16° Dans deux armoires ci dessus mentionnées quarante six nappes, soixante et une douzaine de serviettes, deux douzaines et demie de serviettes et neuf nappes damassée, quarante trois paires de draps de maître, trente huit paires de draps de domestiques, vingt six taies d'oreillers.

La basse-cour fournit son contingent de vivre.

20° Dans le grenier de la dite prévôté deux cents mencaudées de bled environ provenant tant de fermage que de la dôme récolté à la grande de la dite prévôté, quatre vingt mencaudées d'avoine, six de foins.
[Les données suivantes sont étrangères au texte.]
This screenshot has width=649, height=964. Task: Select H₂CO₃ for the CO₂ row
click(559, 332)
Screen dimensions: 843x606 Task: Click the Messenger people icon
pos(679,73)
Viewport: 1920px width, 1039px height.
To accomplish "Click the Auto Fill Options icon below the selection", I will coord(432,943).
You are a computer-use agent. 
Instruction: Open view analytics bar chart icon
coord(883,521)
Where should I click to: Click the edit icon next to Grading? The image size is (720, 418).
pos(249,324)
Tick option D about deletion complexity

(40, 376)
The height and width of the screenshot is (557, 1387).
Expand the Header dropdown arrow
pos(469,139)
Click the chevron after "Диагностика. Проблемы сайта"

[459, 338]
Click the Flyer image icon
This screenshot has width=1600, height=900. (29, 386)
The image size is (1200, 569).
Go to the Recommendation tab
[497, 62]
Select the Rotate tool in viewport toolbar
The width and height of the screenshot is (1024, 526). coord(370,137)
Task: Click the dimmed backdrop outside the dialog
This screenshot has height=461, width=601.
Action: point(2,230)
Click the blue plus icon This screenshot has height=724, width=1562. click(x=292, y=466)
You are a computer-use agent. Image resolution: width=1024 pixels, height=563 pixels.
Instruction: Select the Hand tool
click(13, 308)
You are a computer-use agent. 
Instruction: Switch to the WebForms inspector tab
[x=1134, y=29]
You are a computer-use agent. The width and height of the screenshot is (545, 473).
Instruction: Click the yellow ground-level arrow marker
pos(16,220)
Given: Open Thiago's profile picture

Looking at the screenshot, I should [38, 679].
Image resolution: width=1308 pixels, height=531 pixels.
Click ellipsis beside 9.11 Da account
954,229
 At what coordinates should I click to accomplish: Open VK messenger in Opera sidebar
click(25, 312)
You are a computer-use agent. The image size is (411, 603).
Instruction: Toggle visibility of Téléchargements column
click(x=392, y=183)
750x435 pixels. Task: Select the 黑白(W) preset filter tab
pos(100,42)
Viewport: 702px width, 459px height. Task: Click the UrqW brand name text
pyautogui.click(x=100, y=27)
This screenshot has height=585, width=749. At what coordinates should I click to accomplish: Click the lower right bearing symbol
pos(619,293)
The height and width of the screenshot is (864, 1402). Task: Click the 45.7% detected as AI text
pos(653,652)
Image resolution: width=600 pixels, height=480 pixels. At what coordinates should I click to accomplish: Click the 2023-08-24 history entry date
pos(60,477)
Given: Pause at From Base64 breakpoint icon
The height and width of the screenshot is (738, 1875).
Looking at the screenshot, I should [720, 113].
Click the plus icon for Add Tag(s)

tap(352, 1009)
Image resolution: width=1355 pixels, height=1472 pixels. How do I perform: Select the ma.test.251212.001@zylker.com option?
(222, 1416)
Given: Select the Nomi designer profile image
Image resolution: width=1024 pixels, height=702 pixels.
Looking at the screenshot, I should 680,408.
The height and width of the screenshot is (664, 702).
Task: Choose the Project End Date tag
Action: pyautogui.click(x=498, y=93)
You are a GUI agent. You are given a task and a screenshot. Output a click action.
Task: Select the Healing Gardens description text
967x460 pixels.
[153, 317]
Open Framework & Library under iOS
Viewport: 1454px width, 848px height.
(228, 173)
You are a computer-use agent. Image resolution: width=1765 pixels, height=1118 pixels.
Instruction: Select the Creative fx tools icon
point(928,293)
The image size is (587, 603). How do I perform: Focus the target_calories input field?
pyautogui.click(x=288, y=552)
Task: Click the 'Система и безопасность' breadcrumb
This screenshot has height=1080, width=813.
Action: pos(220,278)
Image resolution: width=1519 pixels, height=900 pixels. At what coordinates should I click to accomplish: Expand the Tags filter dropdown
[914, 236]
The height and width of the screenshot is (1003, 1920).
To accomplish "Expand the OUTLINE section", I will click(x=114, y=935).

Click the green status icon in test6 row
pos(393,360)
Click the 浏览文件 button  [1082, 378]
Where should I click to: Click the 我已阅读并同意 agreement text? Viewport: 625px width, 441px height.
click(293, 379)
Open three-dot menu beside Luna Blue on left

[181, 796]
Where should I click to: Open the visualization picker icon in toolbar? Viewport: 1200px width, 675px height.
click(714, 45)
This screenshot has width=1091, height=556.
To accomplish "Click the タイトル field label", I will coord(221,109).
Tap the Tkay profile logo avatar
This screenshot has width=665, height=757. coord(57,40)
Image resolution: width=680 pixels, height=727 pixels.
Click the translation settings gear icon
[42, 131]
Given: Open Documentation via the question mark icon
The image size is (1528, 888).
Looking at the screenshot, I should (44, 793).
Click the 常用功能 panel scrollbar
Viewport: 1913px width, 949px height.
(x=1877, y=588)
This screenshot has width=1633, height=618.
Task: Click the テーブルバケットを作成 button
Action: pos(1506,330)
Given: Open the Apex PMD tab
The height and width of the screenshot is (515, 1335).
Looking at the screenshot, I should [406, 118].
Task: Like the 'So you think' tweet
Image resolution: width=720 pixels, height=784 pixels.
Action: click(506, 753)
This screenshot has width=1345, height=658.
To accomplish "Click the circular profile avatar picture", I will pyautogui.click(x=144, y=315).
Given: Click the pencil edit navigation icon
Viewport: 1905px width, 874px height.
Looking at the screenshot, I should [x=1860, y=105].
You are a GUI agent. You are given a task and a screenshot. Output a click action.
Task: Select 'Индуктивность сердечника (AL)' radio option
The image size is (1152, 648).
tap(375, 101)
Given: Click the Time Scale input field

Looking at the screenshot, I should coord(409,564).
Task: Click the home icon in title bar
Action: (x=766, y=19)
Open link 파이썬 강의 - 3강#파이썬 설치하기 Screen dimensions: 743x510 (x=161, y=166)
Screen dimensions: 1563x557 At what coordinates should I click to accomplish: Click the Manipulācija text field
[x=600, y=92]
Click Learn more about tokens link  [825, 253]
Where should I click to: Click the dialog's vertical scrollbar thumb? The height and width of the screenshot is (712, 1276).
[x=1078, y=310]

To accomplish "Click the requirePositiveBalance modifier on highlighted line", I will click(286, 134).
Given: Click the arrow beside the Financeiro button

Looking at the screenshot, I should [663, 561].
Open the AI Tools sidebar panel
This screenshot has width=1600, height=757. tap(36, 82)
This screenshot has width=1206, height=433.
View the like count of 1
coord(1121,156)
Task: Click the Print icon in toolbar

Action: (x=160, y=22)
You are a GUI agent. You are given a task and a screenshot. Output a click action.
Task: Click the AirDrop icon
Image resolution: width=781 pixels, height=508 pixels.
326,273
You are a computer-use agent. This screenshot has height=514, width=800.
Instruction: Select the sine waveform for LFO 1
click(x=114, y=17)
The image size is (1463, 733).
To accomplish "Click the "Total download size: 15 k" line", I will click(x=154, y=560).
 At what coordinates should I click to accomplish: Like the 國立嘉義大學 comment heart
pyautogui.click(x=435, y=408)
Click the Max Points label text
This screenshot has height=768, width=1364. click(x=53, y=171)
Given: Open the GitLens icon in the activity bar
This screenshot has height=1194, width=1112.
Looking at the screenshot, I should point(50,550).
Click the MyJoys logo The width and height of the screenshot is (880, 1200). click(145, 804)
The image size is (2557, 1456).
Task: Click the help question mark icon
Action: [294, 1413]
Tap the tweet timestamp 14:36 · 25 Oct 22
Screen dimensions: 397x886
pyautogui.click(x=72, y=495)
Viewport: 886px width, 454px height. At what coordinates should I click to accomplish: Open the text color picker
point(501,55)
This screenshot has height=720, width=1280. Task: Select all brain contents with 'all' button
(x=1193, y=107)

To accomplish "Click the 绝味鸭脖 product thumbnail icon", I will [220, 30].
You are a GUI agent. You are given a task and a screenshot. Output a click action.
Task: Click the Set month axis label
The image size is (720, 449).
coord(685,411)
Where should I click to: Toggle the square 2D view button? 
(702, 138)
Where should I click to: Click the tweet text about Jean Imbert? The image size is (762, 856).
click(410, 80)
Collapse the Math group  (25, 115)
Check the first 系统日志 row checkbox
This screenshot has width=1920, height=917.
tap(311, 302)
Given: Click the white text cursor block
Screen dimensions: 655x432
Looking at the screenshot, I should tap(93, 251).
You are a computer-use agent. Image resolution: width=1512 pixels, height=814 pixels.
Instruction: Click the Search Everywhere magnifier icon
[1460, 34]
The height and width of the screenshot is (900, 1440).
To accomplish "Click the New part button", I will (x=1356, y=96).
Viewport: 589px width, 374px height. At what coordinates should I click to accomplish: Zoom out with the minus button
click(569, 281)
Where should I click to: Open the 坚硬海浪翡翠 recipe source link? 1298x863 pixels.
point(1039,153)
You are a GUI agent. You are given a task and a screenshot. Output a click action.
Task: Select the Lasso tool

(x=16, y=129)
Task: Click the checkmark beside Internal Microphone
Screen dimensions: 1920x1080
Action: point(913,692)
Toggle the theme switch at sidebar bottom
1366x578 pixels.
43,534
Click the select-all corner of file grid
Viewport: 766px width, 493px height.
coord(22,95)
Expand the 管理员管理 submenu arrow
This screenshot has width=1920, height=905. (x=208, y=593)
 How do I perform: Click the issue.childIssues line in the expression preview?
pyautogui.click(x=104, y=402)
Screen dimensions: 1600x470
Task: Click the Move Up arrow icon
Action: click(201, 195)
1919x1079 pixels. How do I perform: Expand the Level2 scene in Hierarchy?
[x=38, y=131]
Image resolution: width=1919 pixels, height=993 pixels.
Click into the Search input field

21° Dans la basse cour quatre chevaux, un mulet, trois vaches, une génisse, des poules et des poulets, dans la grange une quantité de foin pour la consommation des bestiaux, vingt mencaudées de bled environ à battre et quatre cents gerbes aussi environ, quatre chariots; dans la remise une vielle voiture à usage des religieux, douze cordes de bois et seize cents fagots.

Se trouve dans la cave de la prévôté (les moines fabriquent leur bière eux mêmes) :

22° Dans la cave deux pièces de vin de Bourgogne, deux pièces de vin des Champagnes, cinq à six cents flacons de vin, cinq à six cents flacons vide, quatre pièces de bière forte, quatre pipes de bière commune pour les domestiques et les ouvriers, quatorze pots d'étain tant grand que petit pour distribuer la bière et un broc en bois cerclé de cuivre.

La prévôté vue du pré

La côte 15H7 compléte cet inventaire, par un lot de factures et comptes pour les dépenses de bouches tenus par Dom Ambroise Riche. Nous trouvons au menu poissons de mer et d'eau douce tels merlans, harengs salé, anguille, cabillau, morue, carpe, maquereau; de la viande de boeuf, mouton et porc; des oeufs et du fromage et enfin moutarde, thé, sucre candy, poivre, beurre, vinaigre.

Médecine

Un état pour traitement médicament établit par Georges Bourgeois, chirurgien de la prévôté, donne quelques détails sur les traitements de l'époque : vomitif, saigné, lavement, sel de nitre.

La fin d'une époque

La révolution met fin à la vie de notre prévôté et les moines s'enfuient à Vicoigne.